All stakeholders in Nigeria’s community of conscience have an urgent
struggle at hand. I hope Pastor Tunde Bakare and the Odumakins are
listening to the need to place this struggle at the forefront of the
preoccupations of the SNG; I hope CACOL, Campaign for Democracy and
other genuine civil society groups are listening; I hope the collective
children of anger are listening and are prepared to sustain the struggle
to redefine the Nigerian presidency in their social media spheres; I
hope Nigeria’s progressive columnists are listening; I hope Sahara
Reporters, Premium Times, the Nigerian Village Square, and Punch are all
listening. They must all listen and act because this phenomenon of
irresponsibility as statecraft gives us a jamboree state which
profoundly insults all of us in our sovereign Nigerian-ness. The time is
now to make it clear to these misbehaving boys and girls in the
political class that we are no longer going to tolerate the jamboree
instinct which collectively holds them hostage like cocaine addiction
insofar as they privatize the Nigerian state to service that instinct.
It’s just that they have no capacity for critical thought.

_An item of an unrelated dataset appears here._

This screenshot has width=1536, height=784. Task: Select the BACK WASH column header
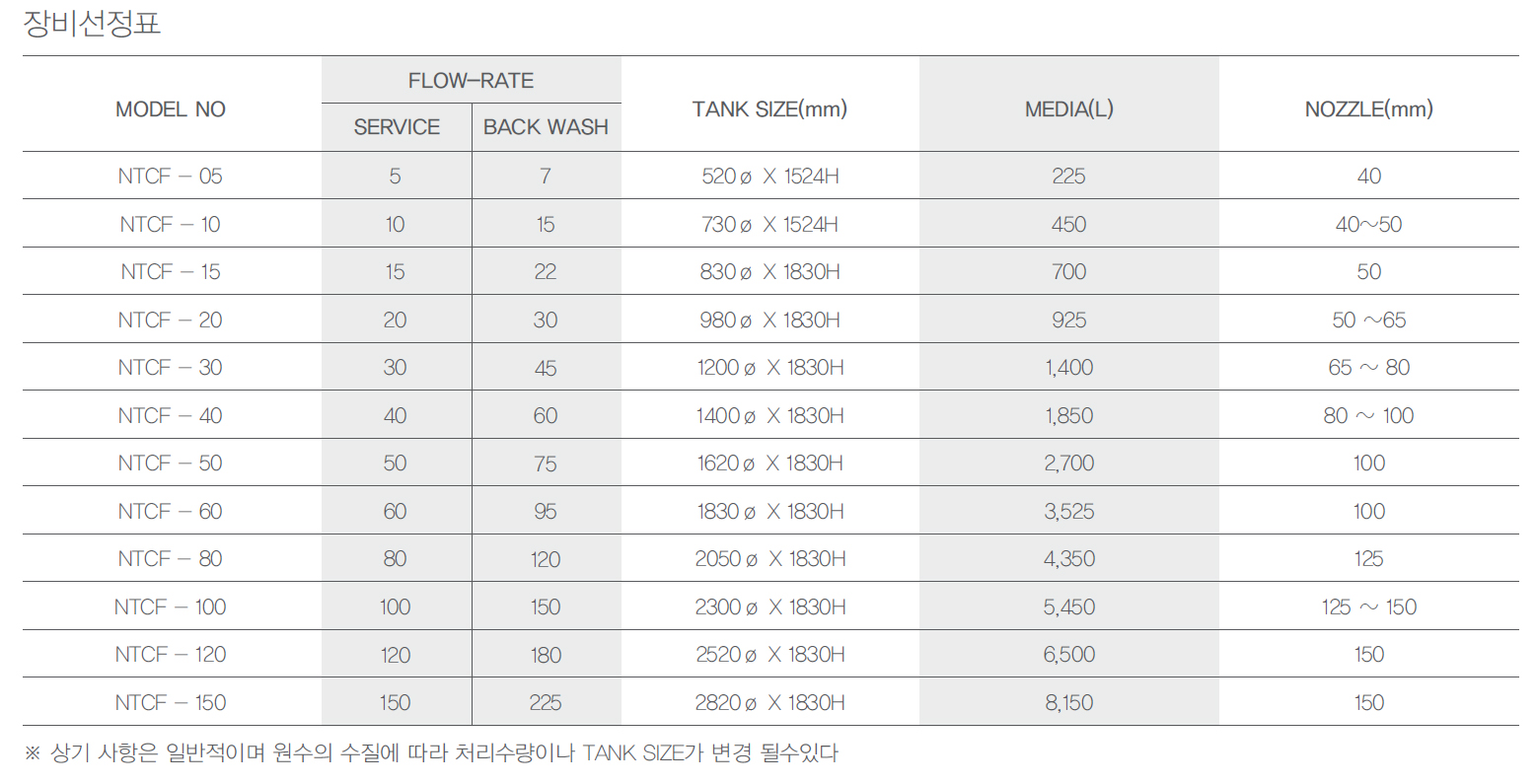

Otherwise,
they would be able to see the holistic picture of the Nigerian state
which emerges from the following scenarios. When they travel abroad – as
is always the case with President Jonathan – it’s a jamboree. When one
of them returns from a medical safari abroad as was the case with David
Mark, they all abandon their duty posts and troop to the airport for a
reception jamboree. One week, they are in Uyo for Akpabio’s 50th
birthday jamboree. The following week, they mass-migrated to Kaduna for
Namadi Sambo’s TV and laptop wedding jamboree. One week later, they are
all in Okoroba for Oronto Douglas’s jamboree. Next week, one of them
could wake up and decide to “turn the back” of his great grandfather who
died just after the second World War and the same set of characters
will use the resources of state to charter helicopters and private jets,
abandon the work of the Nigerian people, and head out to Ibadan or
Abeokuta for yet another jamboree. It is time for us to make it clear
that we’ve had enough of the jamboree state that is Abuja.